The results in Fig. 10 indicates that instead of decreasing monotonously as $\kappa$ increases, $T_i$ first decreases then has a minimum in Fig. 10(c), after increases and finally decreases. Which is interesting and subverts our habitual thinking. We named the value of $\kappa$ in Fig. 10(c) is the “smartest” $\kappa$ with $\tau =10.686$, due to the “smartest” movement rate is helpful to control the epidemic of area $i$. Besides, the total number of infections is lower than other cases and the trend of the epidemic in $i$ and $j$ is almost the same with $T_3\approx 12$, which is conducive to epidemic control. As the prevention and control policy in area $j$ can take $i$ as a reference in large extent. This finding highlights the need to find the smartest $\kappa$ under different values $\tau$ to control not only epidemic but also any pandemic.

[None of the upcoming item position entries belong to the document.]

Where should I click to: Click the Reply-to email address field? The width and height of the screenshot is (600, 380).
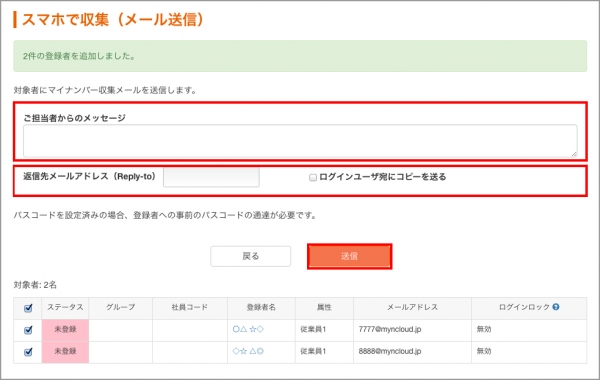211,177
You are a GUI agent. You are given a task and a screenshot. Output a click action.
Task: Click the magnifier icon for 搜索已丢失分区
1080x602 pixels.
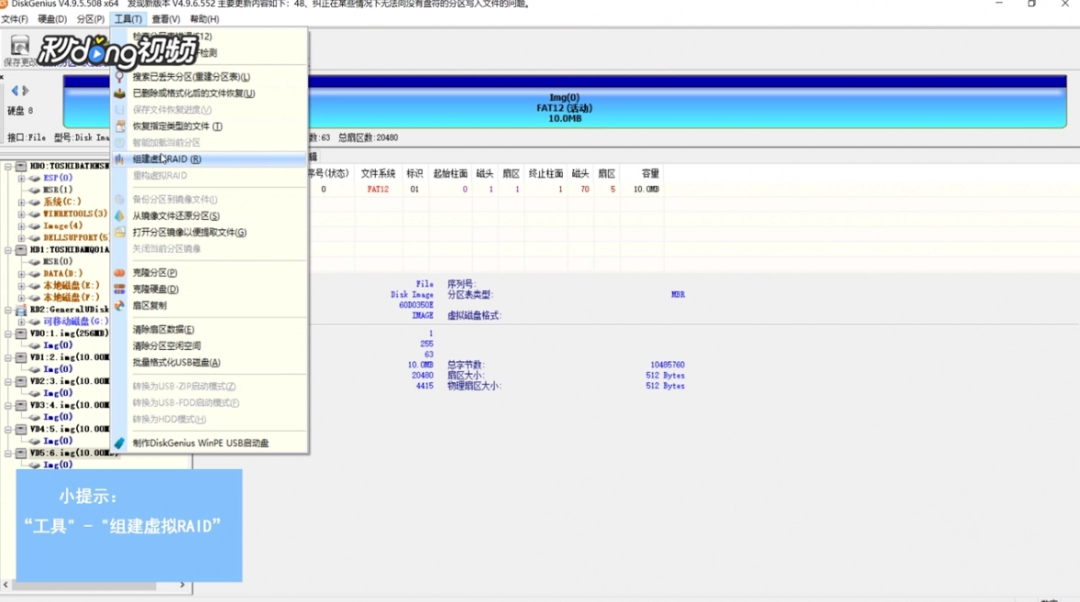click(x=120, y=77)
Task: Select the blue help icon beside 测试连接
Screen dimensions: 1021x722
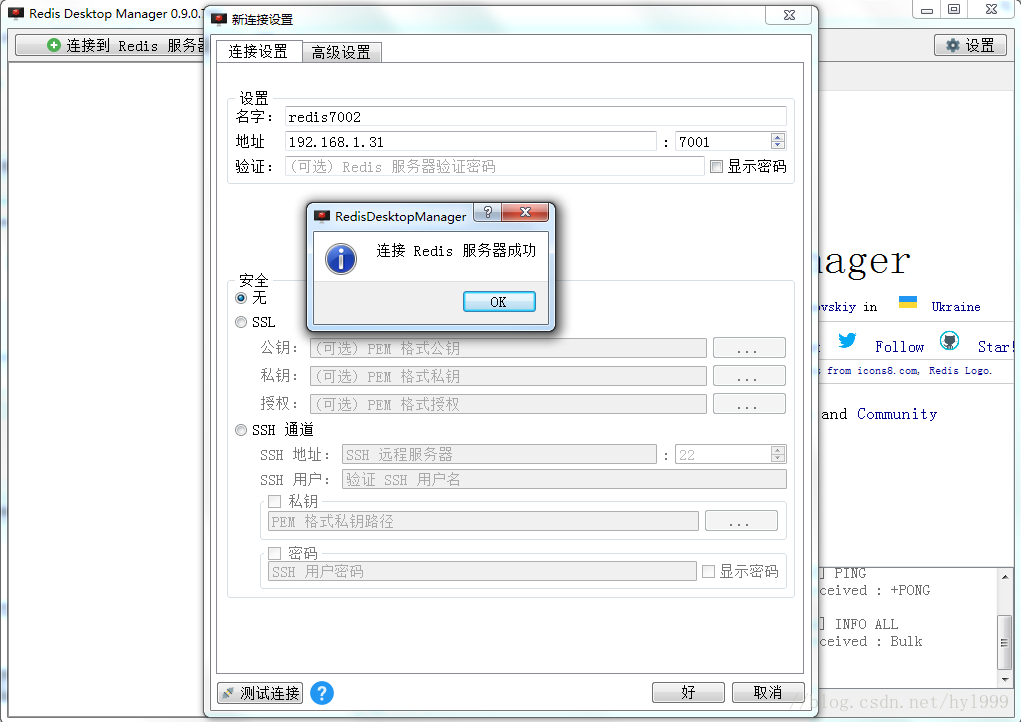Action: point(321,692)
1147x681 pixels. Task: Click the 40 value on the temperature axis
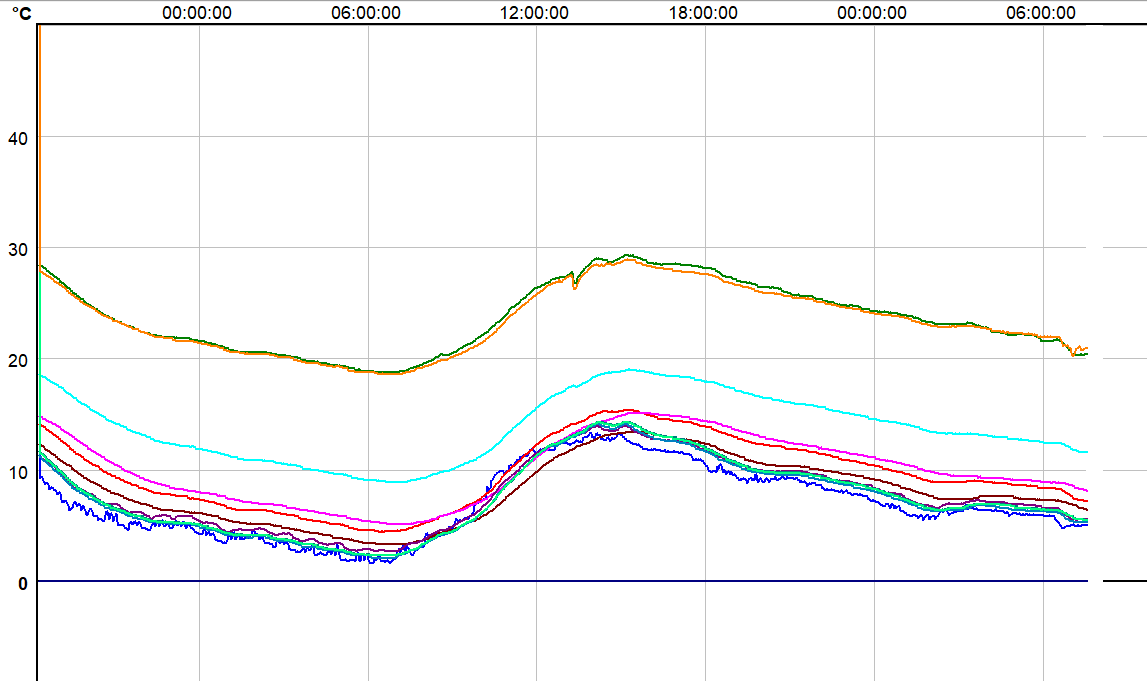[x=19, y=137]
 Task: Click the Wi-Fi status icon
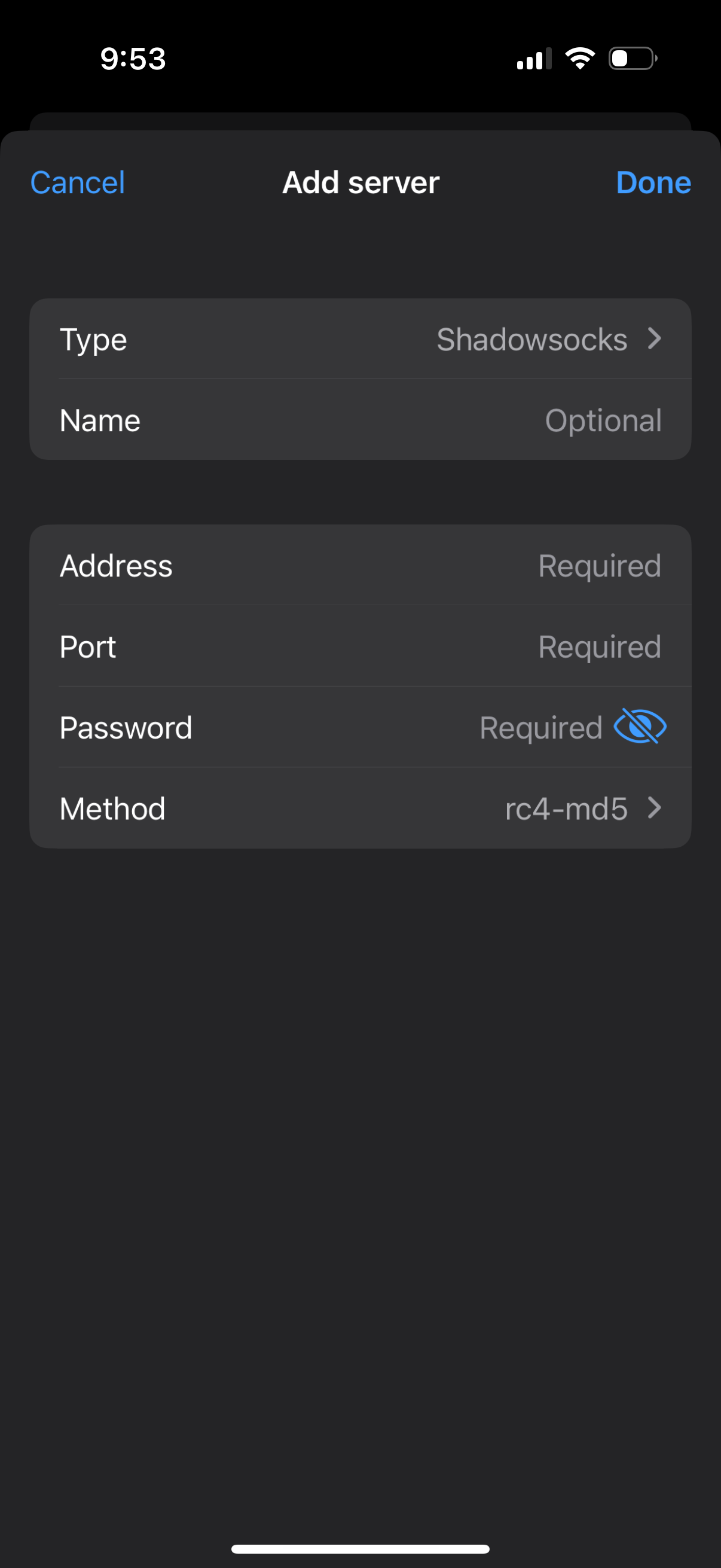579,57
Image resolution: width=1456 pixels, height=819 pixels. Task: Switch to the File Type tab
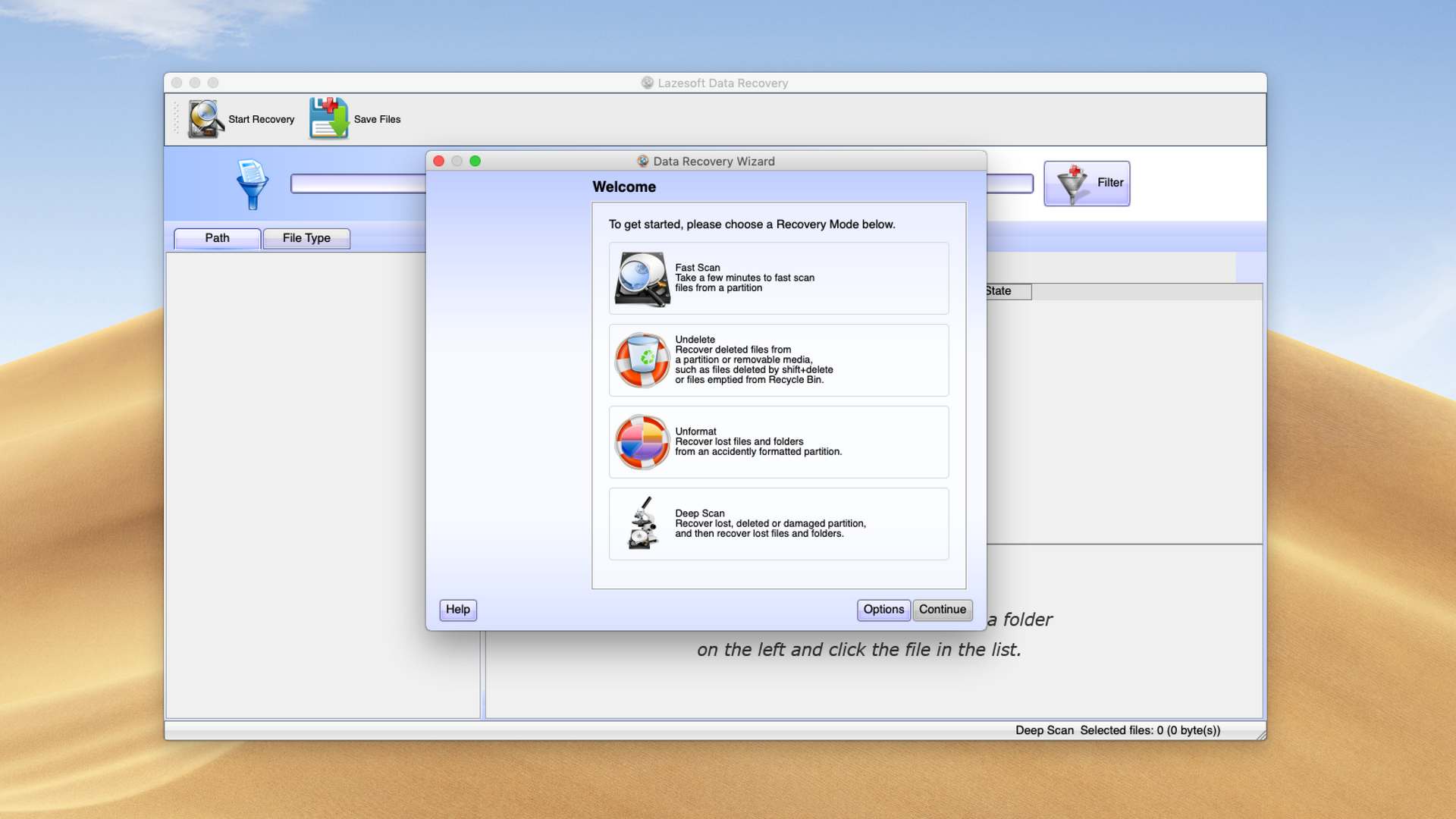click(306, 237)
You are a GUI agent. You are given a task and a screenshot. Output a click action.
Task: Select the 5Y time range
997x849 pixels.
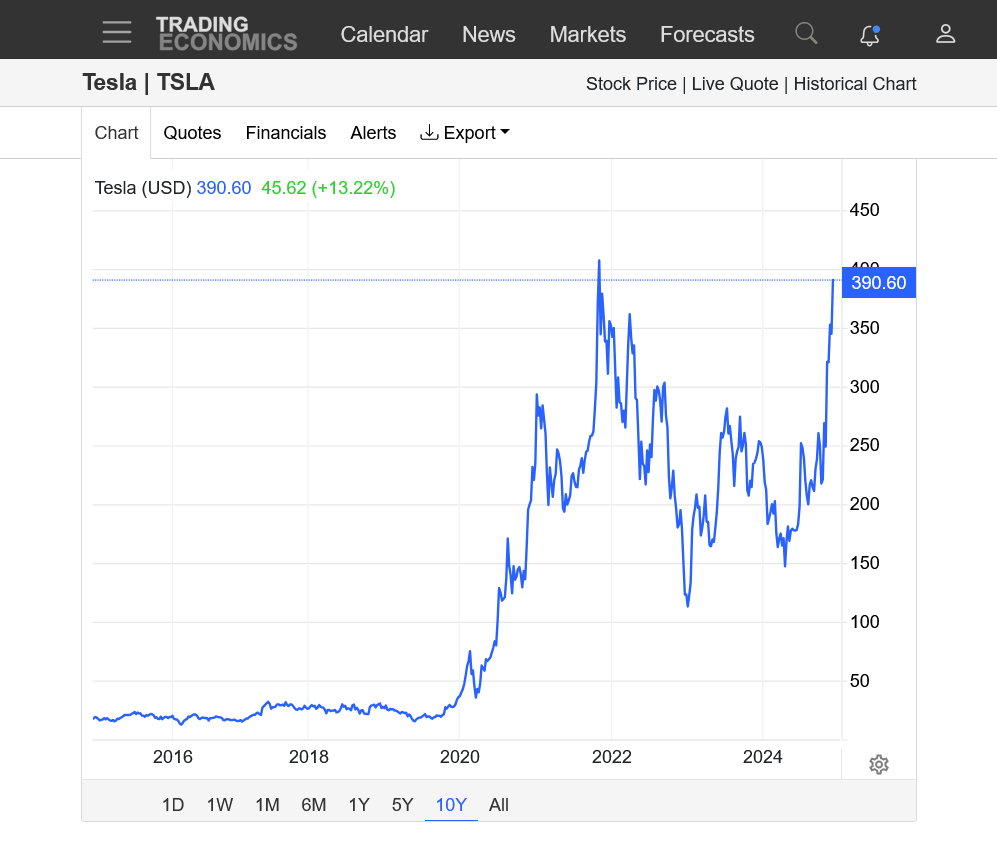(402, 805)
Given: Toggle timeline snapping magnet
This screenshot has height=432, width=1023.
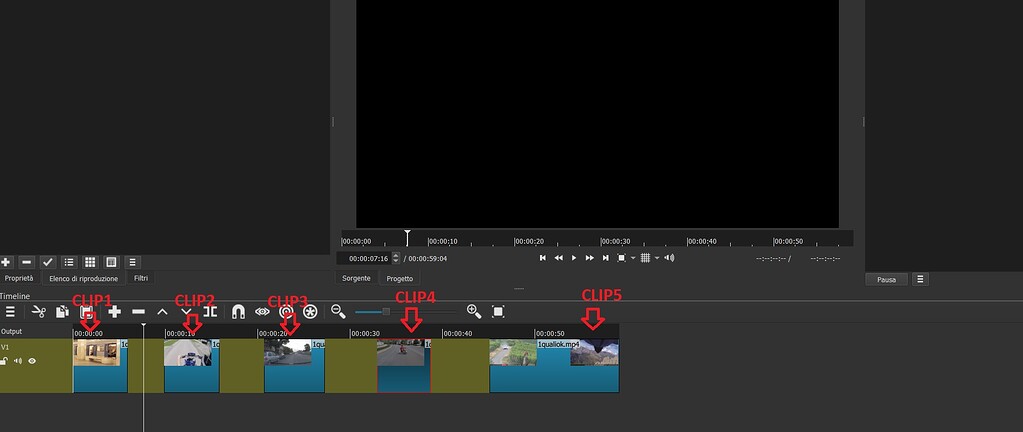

Another interesting finding in Fig. 10(a) and (b) is that even if the movement rate is low and the $T$ is a long time, the epidemic peak of the uninfected area $j$ before is seriously higher than the infected area $i$. Which indicates it is not absolutely safe as long as there are infected people, as the old saying goes—sparks can be bonfires and ruin everything. Such as on December, 2020, an infected person in Shenyang, China, who led to many people being infected and the entire city of Shenyang has been put on emergency quarantine. Moreover, due to only one infected person, Shijiazhuang, China took measures—“city lockdown” on January, 2021. Although, it has been more than one year since the outbreak in Wuhan, China. It warns us strengthen epidemic prevention and control in key regions. Precise and taking differentiated epidemic control strategies is crucial. Besides, epidemic monitoring should be strength, under normal conditions, once the outbreak occurs, the first-level public health emergency response can be activated immediately.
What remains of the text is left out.